WHAT YOU WILL DO = Provide the entries once more, identical in every word.

RECORDS SUPPLIED =
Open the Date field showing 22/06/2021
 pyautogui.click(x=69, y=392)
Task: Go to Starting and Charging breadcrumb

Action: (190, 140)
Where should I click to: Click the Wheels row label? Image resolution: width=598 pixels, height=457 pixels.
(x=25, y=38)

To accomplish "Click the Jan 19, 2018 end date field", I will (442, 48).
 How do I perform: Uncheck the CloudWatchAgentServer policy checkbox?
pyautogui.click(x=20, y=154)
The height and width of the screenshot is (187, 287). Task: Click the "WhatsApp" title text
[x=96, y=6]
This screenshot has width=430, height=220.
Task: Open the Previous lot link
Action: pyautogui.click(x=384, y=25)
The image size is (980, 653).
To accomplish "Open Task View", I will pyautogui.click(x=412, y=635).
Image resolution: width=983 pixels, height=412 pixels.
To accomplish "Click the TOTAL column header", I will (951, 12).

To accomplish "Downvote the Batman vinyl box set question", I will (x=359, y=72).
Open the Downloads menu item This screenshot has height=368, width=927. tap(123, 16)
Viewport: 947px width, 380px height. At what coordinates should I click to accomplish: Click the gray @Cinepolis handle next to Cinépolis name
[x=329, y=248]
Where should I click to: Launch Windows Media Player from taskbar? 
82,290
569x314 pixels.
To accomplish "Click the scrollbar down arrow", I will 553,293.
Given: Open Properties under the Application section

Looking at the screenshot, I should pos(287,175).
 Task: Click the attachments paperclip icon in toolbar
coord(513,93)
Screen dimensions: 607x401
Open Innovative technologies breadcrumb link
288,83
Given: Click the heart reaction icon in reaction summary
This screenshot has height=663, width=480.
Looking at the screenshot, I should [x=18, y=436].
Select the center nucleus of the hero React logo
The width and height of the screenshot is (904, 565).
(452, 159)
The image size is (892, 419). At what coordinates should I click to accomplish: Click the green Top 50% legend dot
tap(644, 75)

ANSWER AREA =
Open the Date field showing 22/06/2021
 pyautogui.click(x=69, y=392)
Task: Go to Starting and Charging breadcrumb

Action: (190, 140)
Where should I click to: Click the Wheels row label? Image resolution: width=598 pixels, height=457 pixels.
(x=25, y=38)

To accomplish "Click the Jan 19, 2018 end date field", I will (442, 48).
 How do I perform: Uncheck the CloudWatchAgentServer policy checkbox?
pyautogui.click(x=20, y=154)
The height and width of the screenshot is (187, 287). Task: Click the "WhatsApp" title text
[x=96, y=6]
This screenshot has width=430, height=220.
Task: Open the Previous lot link
Action: pyautogui.click(x=384, y=25)
The image size is (980, 653).
To accomplish "Open Task View", I will pyautogui.click(x=412, y=635).
Image resolution: width=983 pixels, height=412 pixels.
To accomplish "Click the TOTAL column header", I will (951, 12).

To accomplish "Downvote the Batman vinyl box set question", I will (x=359, y=72).
Open the Downloads menu item This screenshot has height=368, width=927. tap(123, 16)
Viewport: 947px width, 380px height. At what coordinates should I click to accomplish: Click the gray @Cinepolis handle next to Cinépolis name
[x=329, y=248]
Where should I click to: Launch Windows Media Player from taskbar? 
82,290
569x314 pixels.
To accomplish "Click the scrollbar down arrow", I will 553,293.
Given: Open Properties under the Application section

Looking at the screenshot, I should pos(287,175).
 Task: Click the attachments paperclip icon in toolbar
coord(513,93)
Screen dimensions: 607x401
Open Innovative technologies breadcrumb link
288,83
Given: Click the heart reaction icon in reaction summary
This screenshot has height=663, width=480.
Looking at the screenshot, I should [x=18, y=436].
Select the center nucleus of the hero React logo
The width and height of the screenshot is (904, 565).
(452, 159)
The image size is (892, 419). At what coordinates should I click to accomplish: Click the green Top 50% legend dot
tap(644, 75)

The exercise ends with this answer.